The fun thing will be cramming a pic, and 2x 28pin wide dip ics, and all the other parts on a board the size of panda.
Jeff my father and I designed one of the first bank switchers that worked on dip switches at the time for the commodore. So we could run a bbs and play lode runner at while we waited for calls. That was before someone figured out how to switch with the function keys. He owned a repair shop for them in the early 80’s I still have a working commodore 64. Scary sometimes i power it on just to see the READY and the white blinking block.
My stepmom recently sent me one of the coolest things from my dad’s estate - the original TRS-80 on which I started programming when I was 11. It’s been sitting in the shipping box - this makes me want to pull it out and plug it in.
So I started designing the shield, the 2 SID chips take up about 2/3 of the available shield space (who’s bright idea was it for the PCB to be this small anyway!)
I chose a PIC18F4550 as the onboard micro to interface with the SID chips because it has an entire 8-bit port that isn’t shared with any other functions. The USB port is also a bit of a bonus because I can flash in a USB bootloader for firmware upgrades. And I happen to have some in my parts box
I am using a couple of LM1117 regulators in a SOT-223 package to power the SIDs (the 12v and later chip version 9v requirements was due to the very inefficient H-MOS/N-MOS design used in the mostly analog chip)
I am also putting in sockets for the SID filter capacitors. The filters vary wildly between chips even from the same batch, so being able to swap out the capacitors to find a closer match or to use the original C64 capacitors is a bonus.
I am still in the process of finding an inexpensive, small footprint, surface mount amplifier chip.
So after a few days of trying to fit all the components to run 2 sid chips on an arduino shield, I am going to cut it back to a single sid chip, but with a header to add a second (or seventh!!! :o) sid as an add-on card.
Each sid has a 5bit address bus, so if I allocate a second 8bit port as an address bus, I can use some 74HC logic to use the upper 3 bits as chip selects for 8 sids.
Now that I think about it, the music guys might love a shield capable of up to 24 channels of old school synth which can be expanded easily.
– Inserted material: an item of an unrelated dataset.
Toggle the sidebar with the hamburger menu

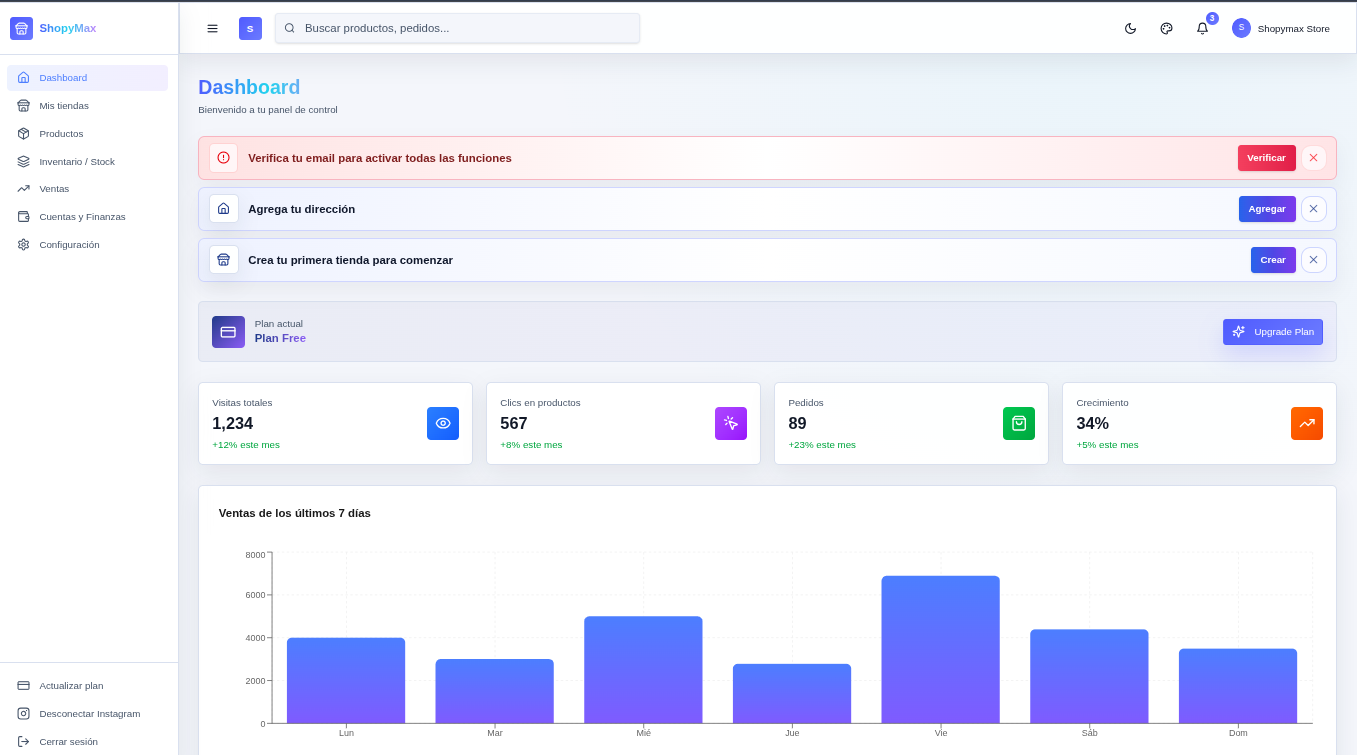coord(213,28)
There is also no reason you couldn’t address other parallel chips off the bus too.
Do you mean using a Propeller as the sound synth generator, or as bus control?
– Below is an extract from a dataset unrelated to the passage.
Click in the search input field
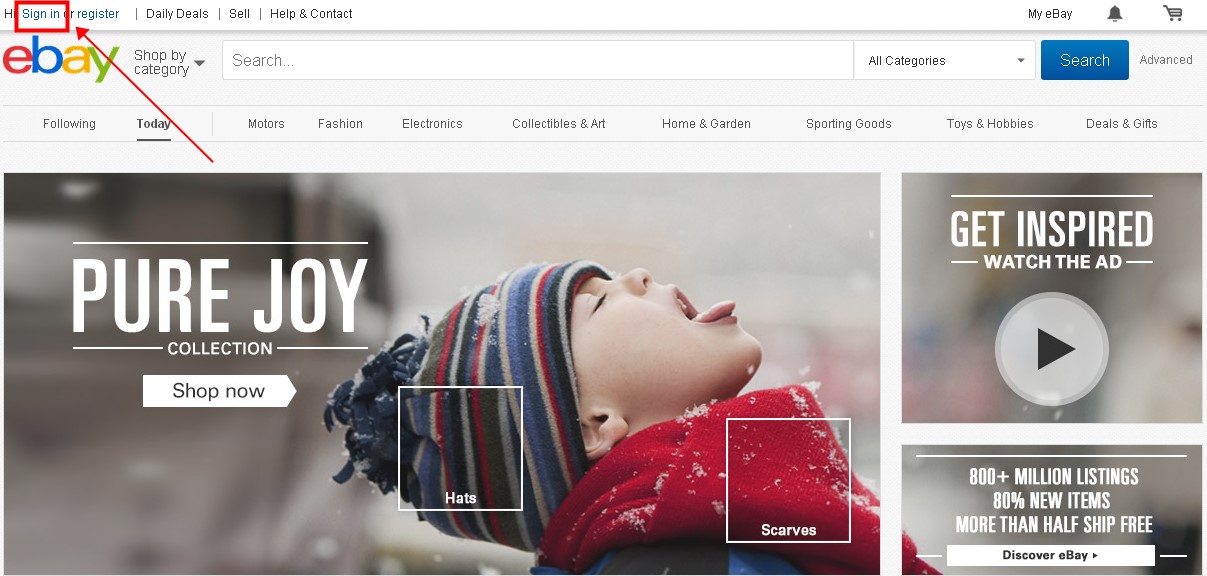Image resolution: width=1207 pixels, height=576 pixels. click(x=538, y=60)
The whole point of the exercise is to put some of my SID chip collection to use. And the SID even gets some use in main-stream commercial music by the likes of (but not limited to) Timberland, KMFDM and Trent Reznor. A good example of the SID sound is in the 50 Cent track “Ayo Technology” ([url]50 cent-Ayo Technology feat Justin Timberlake and Timbaland - YouTube) Another example is the melody for Nelly Furtado’s “Do It”, there was some controversy over that one since it was stolen from a C64 tune called “Acid Jazzed Evening”
But back to the project, throwing some firmware on the FEZ to act as a MIDI device with 8 SID chips as voices, you could compose some pretty awesome music.
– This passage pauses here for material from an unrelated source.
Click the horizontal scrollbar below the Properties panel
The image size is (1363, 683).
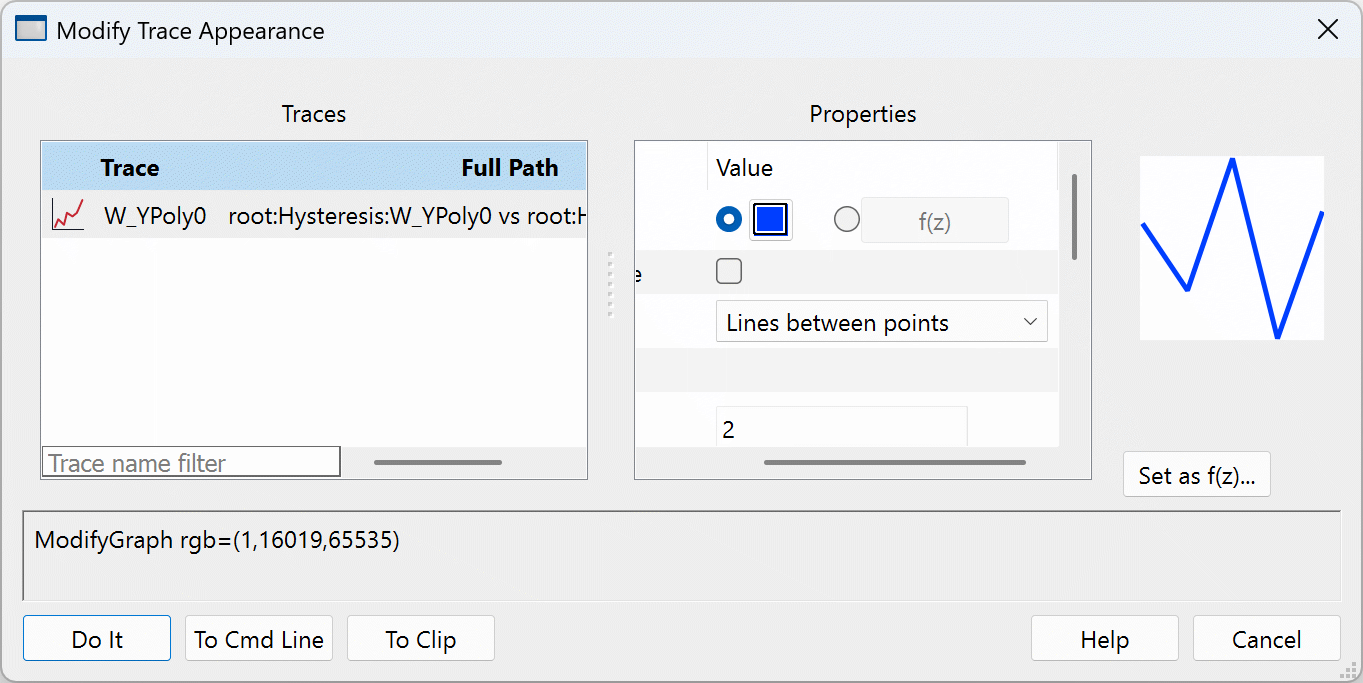point(893,462)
The SID is an old style memory-mapped parallel interface chip operating at a clock rate of 1MHz. On a Commodore 64 the SID was accessed through peeking and poking memory addresses.
Trying to fit 8x Data, 5x Address, RES, CS, CLK and RW signals directly into a fez via the standard arduino shield connectors is a bit of a problem. Having a PIC micro operating as a bus master communicating with a FEZ at high speed through SPI gives all the benefits of an 8bit bus at 1MHz without the downsides of not enough IO pins, and parallel IO bit-banged in interpreted code.
The SID chips themselves are slowly increasing in price as time goes by (due to the now decreasing number of chips left), they have been out of production since about 1993-4 and the only source of chips are old commodore computers. You can pick them up online for between about US$20 and US$40 per chip, depending on chip version and quality.
$20 to $40…now I really want to go with $5 propeller chip
I understand what you need but I was thinking for my own project if I ever were to do something similar.